I'm not "a developer" so I never got the use case of tools like these. Instead I just use the stuff they mention (asdf, make).

I use Asdf to manage versions of all programs in a monorepo. Works great (well, actually asdf's UX is terrible, but it works reliably, and the plugin design is great).

For development, I don't ever load environment variables into my current shell session. I run a script or Makefile which loads any necessary variables, does a thing, and then exits. It would be a nightmare to have to constantly check if my current shell session had X variable in it.

I use Make for repeatable small commands that will vary per directory, or for simple parallelizing or ordered execution of commands. I have a big one that handles Helm installs, and a few more for Terraform, Packer, asdf, etc. I also use them for deployments in hierarchical environment directories, where environment variables are loaded from parent directories. I love that Make has all the features it has, because I always find myself eventually reaching for something you don't find in "just a task runner", and it makes my life easier.

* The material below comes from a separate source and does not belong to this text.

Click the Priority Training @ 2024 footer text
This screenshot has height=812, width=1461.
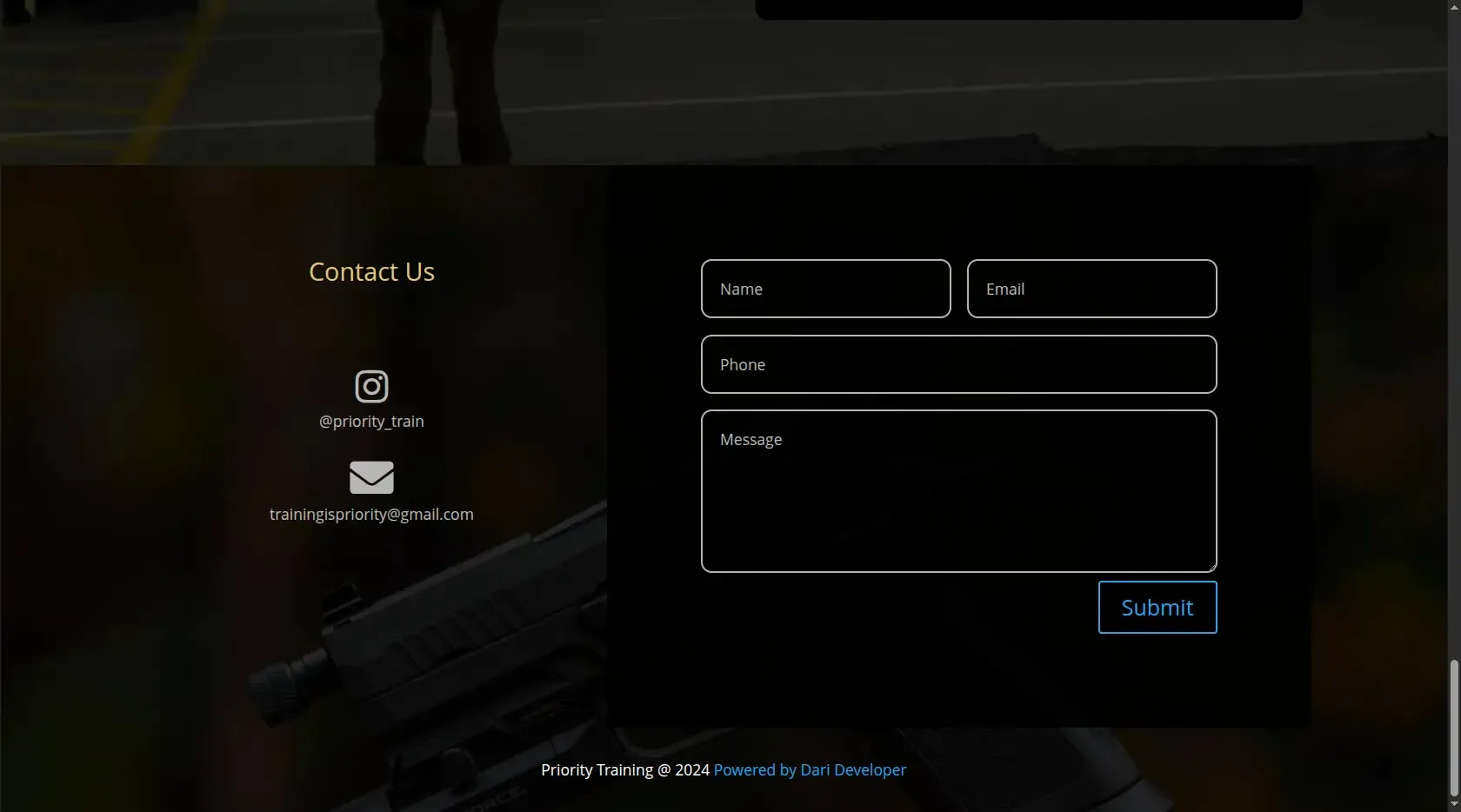tap(624, 770)
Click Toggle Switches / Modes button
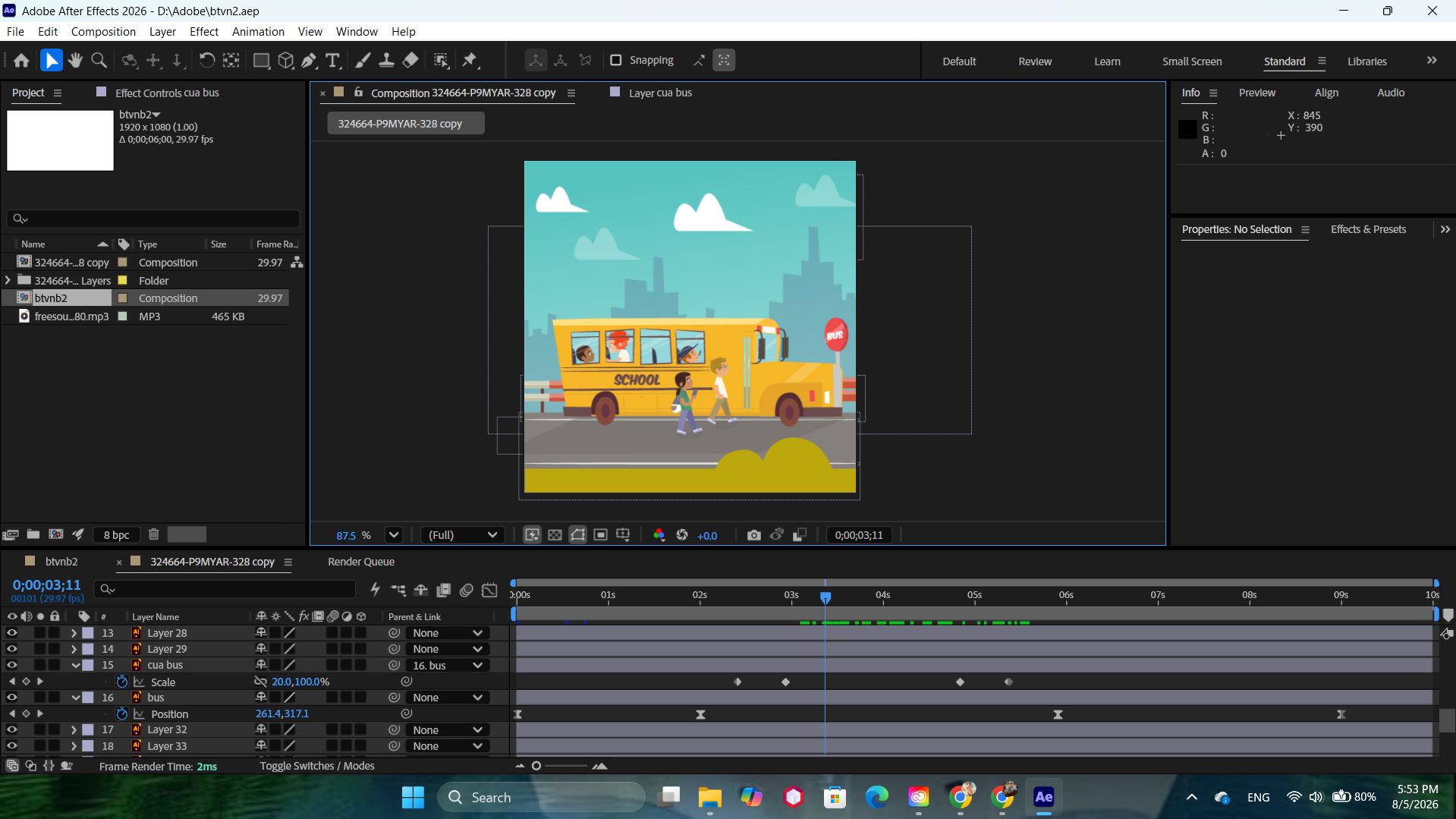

I use shell scripts when I need to make a composeable tool that'll be slightly longer or more complicated than a Make target should be. I have saved so much time and effort writing these tools in shell rather than Python or something, where there is inevitably way more bugs and dependencies. The only time I have needed to use something more complex than shell is when I have a lot of APIs to deal with that also deal in JSON; if it's a lot of complexity it's better than curl/jq, but if it's only one small task, curl/jq is better.

The end result works great. The whole environment just needs asdf installed (from Homebrew, for example). With stock Make and the stock Bash v3, I can manage everything automatically, everything's version-pinned and automated, all variables get loaded at runtime as needed, and the whole thing can be grokked by just reading some simple Makefiles.

The only thing I want to fix now is to get rid of the superfluous Makefiles from directories (they're all symlinked back to one Makefile). It's a pain to re-symlink them all when I change directory structure. Probably should just write a script for it...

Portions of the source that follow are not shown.